2. The risk measurement method for the asset allocation model according to claim 1, characterized in that, The generation of multi-asset return data based on the historical asset data includes: The historical asset data is serialized to obtain multi-asset return data, wherein the serialization process includes time series analysis.
3. The risk measurement method for the asset allocation model according to claim 1, characterized in that, The construction of the multivariate stochastic process model for characterizing the uncertainty of returns includes: Based on the multi-asset return data, the parameters of the multivariate stochastic process model are estimated to obtain the return uncertainty parameter set, wherein the return uncertainty parameter set includes at least the expected return parameter and the volatility parameter.
4. The risk measurement method for the asset allocation model according to claim 1, characterized in that, The process of determining a set of market states based on the historical asset data, constructing a hidden Markov model to describe the evolution of market states, and generating a stochastic transition process for market states includes: The market state set includes at least two market states; the parameters of the hidden Markov model are estimated based on the historical asset data, and the random transition process of the market state is generated based on the parameters of the hidden Markov model.
5. The risk measurement method for the asset allocation model according to claim 1, characterized in that, The aforementioned risk-return quantitative assessment includes: Based on the multi-scenario portfolio return sequence, the Kelly formula is used to calculate the Kelly evaluation value corresponding to the candidate asset weights, and the Kelly evaluation value is used as part of the portfolio risk-return quantitative assessment result.

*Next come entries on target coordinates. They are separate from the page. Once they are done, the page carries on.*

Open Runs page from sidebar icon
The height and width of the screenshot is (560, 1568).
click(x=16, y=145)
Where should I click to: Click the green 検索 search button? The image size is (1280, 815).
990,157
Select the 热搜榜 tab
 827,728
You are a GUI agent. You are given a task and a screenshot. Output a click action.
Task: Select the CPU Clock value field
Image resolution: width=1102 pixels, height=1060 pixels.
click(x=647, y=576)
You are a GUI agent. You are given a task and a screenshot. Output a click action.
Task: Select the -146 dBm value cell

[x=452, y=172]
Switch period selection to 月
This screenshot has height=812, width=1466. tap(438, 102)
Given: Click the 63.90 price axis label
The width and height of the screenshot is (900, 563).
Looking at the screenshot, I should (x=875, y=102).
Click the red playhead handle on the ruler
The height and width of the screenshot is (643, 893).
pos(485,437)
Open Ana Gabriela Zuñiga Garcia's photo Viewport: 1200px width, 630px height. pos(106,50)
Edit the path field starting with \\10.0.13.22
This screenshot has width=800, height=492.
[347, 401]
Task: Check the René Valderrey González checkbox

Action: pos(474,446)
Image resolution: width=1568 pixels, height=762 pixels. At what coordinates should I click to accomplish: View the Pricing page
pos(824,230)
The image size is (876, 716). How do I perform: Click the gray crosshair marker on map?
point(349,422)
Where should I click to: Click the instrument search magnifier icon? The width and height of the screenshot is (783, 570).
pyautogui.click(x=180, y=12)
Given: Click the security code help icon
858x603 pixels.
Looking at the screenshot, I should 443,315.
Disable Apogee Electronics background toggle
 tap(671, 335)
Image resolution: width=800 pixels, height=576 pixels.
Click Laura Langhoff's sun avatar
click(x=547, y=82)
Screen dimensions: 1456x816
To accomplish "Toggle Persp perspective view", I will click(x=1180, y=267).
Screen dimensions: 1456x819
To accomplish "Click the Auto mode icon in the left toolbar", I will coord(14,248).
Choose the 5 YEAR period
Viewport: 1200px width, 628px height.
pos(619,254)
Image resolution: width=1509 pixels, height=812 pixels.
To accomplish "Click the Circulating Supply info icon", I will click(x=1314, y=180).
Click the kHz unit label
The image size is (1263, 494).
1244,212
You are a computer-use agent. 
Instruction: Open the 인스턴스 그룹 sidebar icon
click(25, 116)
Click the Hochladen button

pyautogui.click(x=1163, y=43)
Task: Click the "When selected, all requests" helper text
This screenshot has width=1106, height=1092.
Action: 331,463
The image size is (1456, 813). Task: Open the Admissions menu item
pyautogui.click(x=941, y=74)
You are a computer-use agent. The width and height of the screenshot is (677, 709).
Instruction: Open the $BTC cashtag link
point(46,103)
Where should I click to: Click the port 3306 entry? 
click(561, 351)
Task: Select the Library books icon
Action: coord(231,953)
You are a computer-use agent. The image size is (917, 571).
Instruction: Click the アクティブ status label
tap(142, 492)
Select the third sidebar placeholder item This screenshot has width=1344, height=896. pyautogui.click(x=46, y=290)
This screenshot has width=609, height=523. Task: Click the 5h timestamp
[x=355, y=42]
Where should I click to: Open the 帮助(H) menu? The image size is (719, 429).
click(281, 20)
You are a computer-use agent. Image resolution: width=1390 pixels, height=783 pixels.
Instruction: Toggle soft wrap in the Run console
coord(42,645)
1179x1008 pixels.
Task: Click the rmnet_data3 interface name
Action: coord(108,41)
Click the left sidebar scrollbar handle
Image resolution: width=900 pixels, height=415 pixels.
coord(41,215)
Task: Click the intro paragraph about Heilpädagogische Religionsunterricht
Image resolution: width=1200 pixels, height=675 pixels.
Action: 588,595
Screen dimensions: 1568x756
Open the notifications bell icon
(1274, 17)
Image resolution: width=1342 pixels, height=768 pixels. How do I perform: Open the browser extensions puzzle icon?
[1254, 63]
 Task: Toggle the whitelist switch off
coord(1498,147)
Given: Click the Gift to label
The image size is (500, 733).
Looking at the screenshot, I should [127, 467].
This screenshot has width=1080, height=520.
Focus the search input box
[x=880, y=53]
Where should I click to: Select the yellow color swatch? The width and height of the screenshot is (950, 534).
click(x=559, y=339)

6. The risk measurement method for the asset allocation model according to claim 5, characterized in that, The aforementioned risk-return quantitative assessment also includes: Based on the multi-scenario portfolio return series, calculate one or more of the maximum drawdown, Sharpe ratio, and Kalmar ratio, and combine the calculation results with the Kelly criterion to form the portfolio risk-return quantitative assessment result.
7. The risk measurement method for the asset allocation model according to claim 1, characterized in that, The generation of the multi-scenario combined benefit sequence includes: Multi-scenario combined return sequences are repeatedly generated under different random states, and parameter sensitivity analysis is performed based on the repeatedly generated multi-scenario combined return sequences.
8. The risk measurement method for the asset allocation model according to claim 1, characterized in that, The multi-objective optimization criteria include at least a return objective, a risk objective, a liquidity risk objective, and / or a tail risk objective.
9. The risk measurement method for the asset allocation model according to claim 1, characterized in that, The iterative update of candidate asset weights includes: The fitness evaluation result is determined according to the multi-objective optimization criterion, and selection, crossover and mutation operations are performed based on the fitness evaluation result, wherein the crossover probability and / or mutation probability are adaptively adjusted according to the convergence state of the iterative update process.
10. A risk measurement device for an asset allocation model, characterized in that, The apparatus includes a computer device, which includes a processor and a memory. The processor stores computer instructions, and when the computer instructions are executed, the apparatus implements the risk measurement method of the asset allocation model as described in any one of claims 1 to 9.